Task description:
Find every line in the records that contains the string "This", matching its case exactly, and copy each of those lines.

Dataset:
::::

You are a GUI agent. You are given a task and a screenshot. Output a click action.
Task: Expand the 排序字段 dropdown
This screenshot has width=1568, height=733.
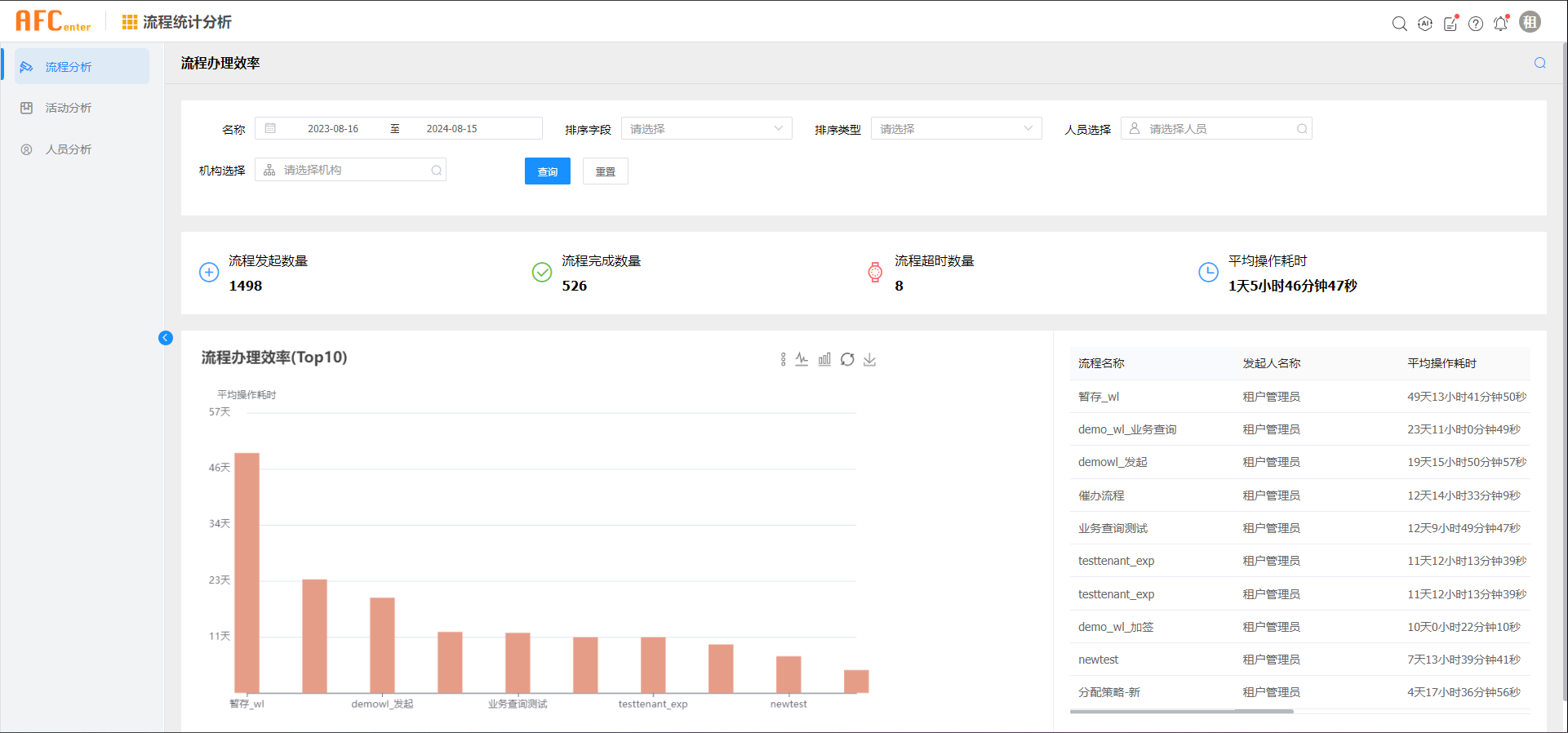tap(706, 129)

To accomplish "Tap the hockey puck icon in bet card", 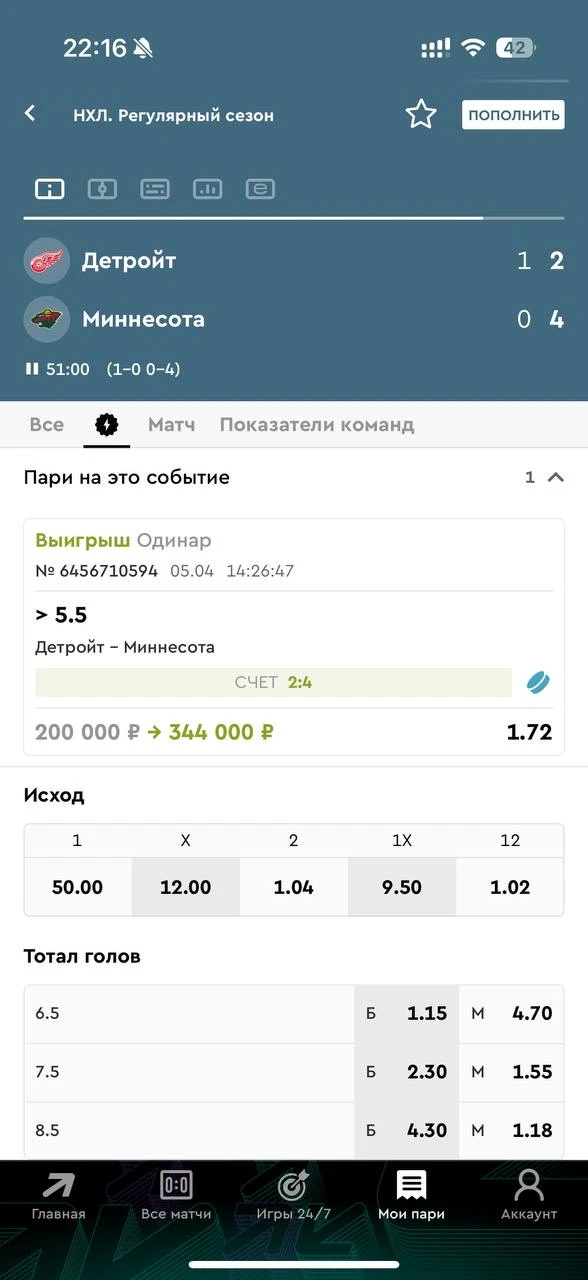I will (x=539, y=683).
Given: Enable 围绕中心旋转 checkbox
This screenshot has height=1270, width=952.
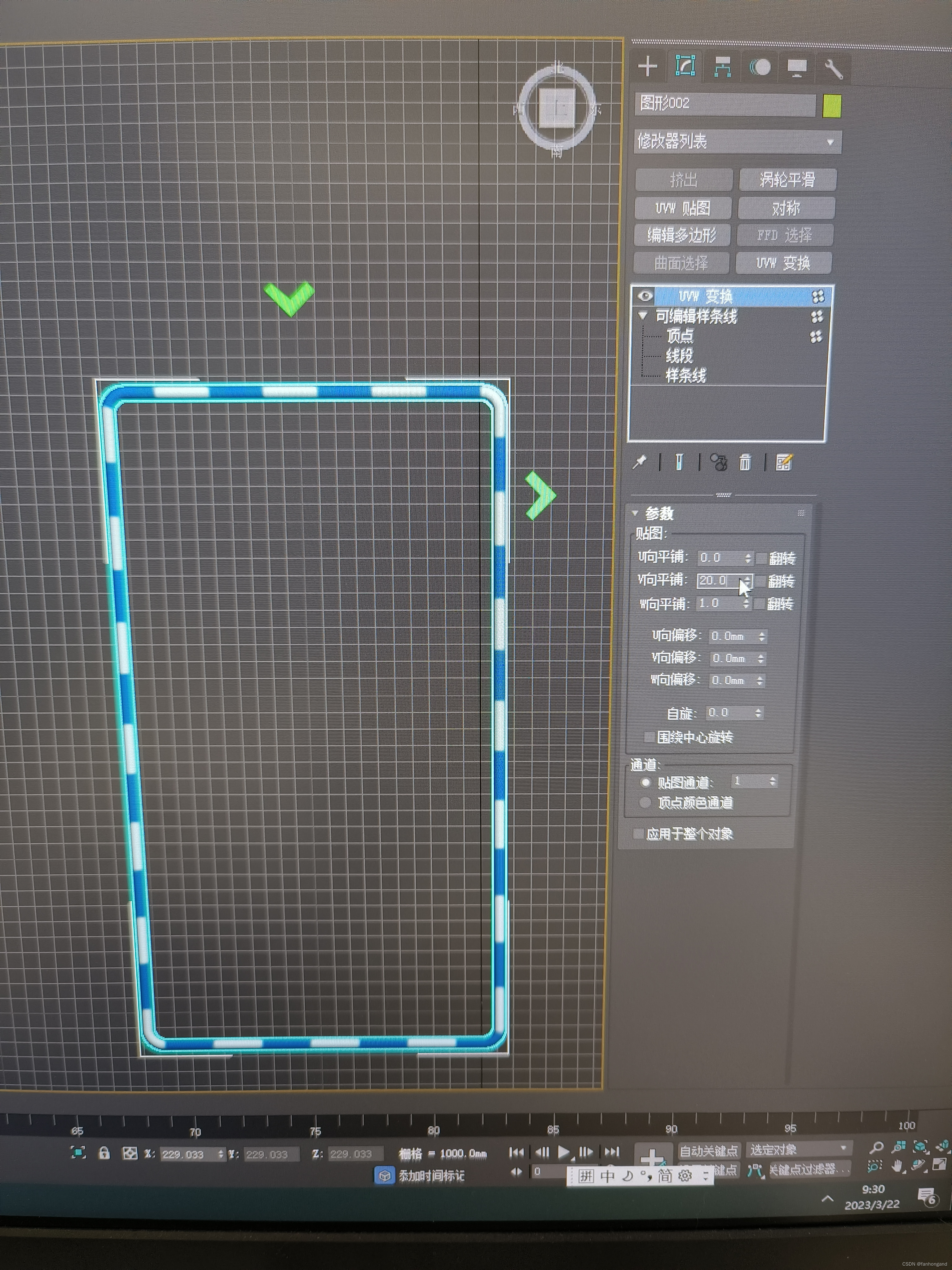Looking at the screenshot, I should pyautogui.click(x=650, y=737).
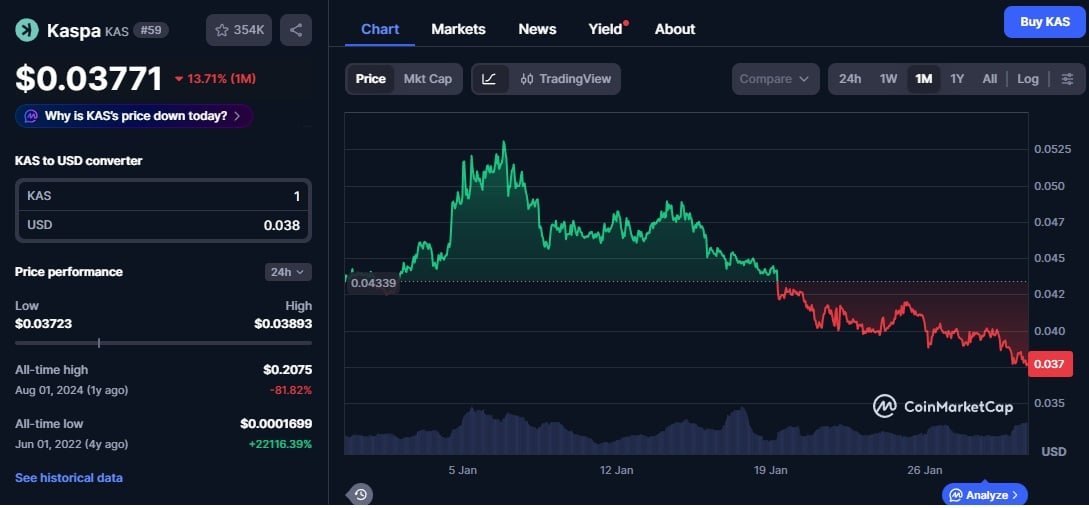
Task: Click the Analyze button
Action: (x=985, y=495)
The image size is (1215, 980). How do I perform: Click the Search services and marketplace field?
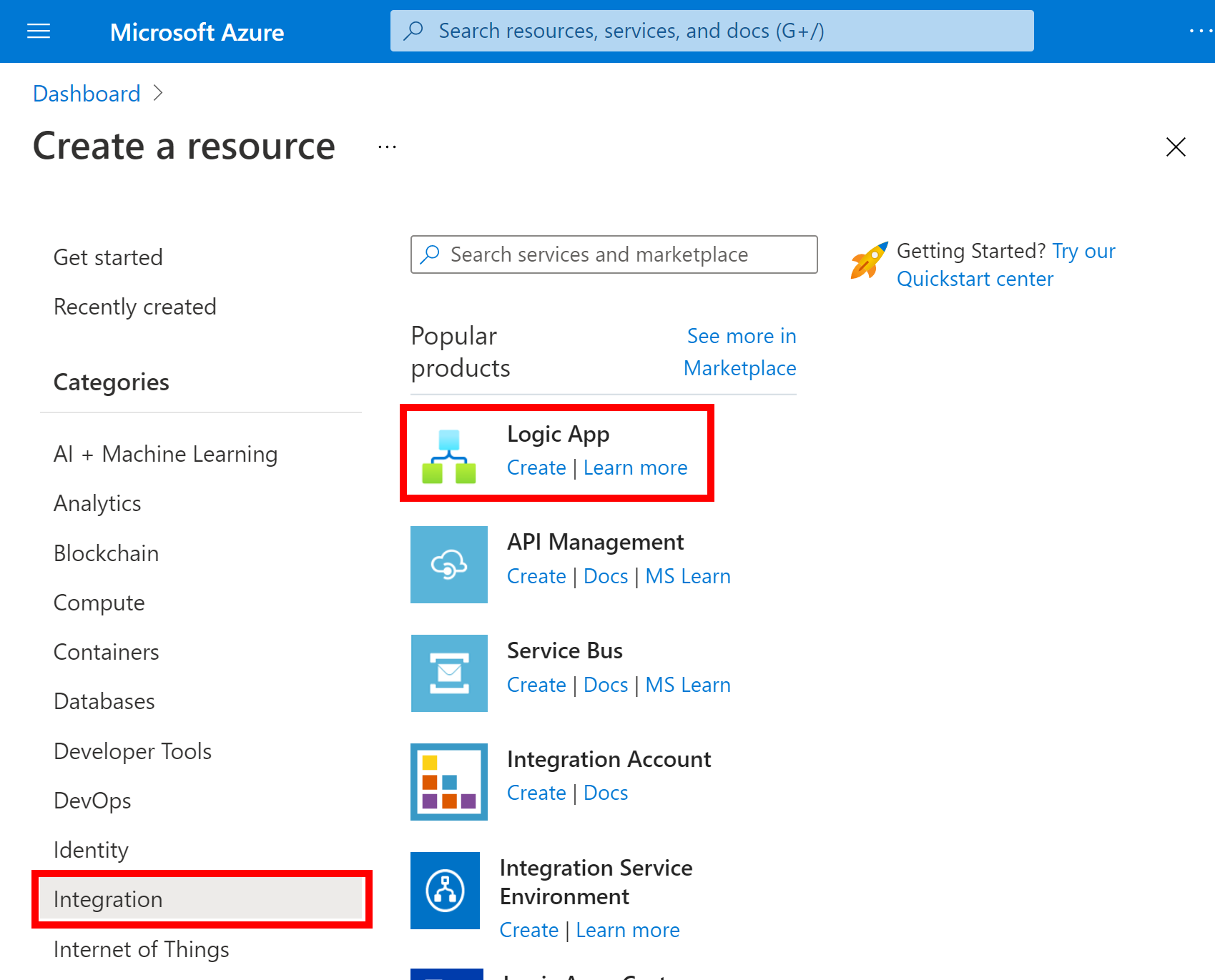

::::

Written answer:
This screenshot has width=1568, height=733.
This screenshot has height=1270, width=952.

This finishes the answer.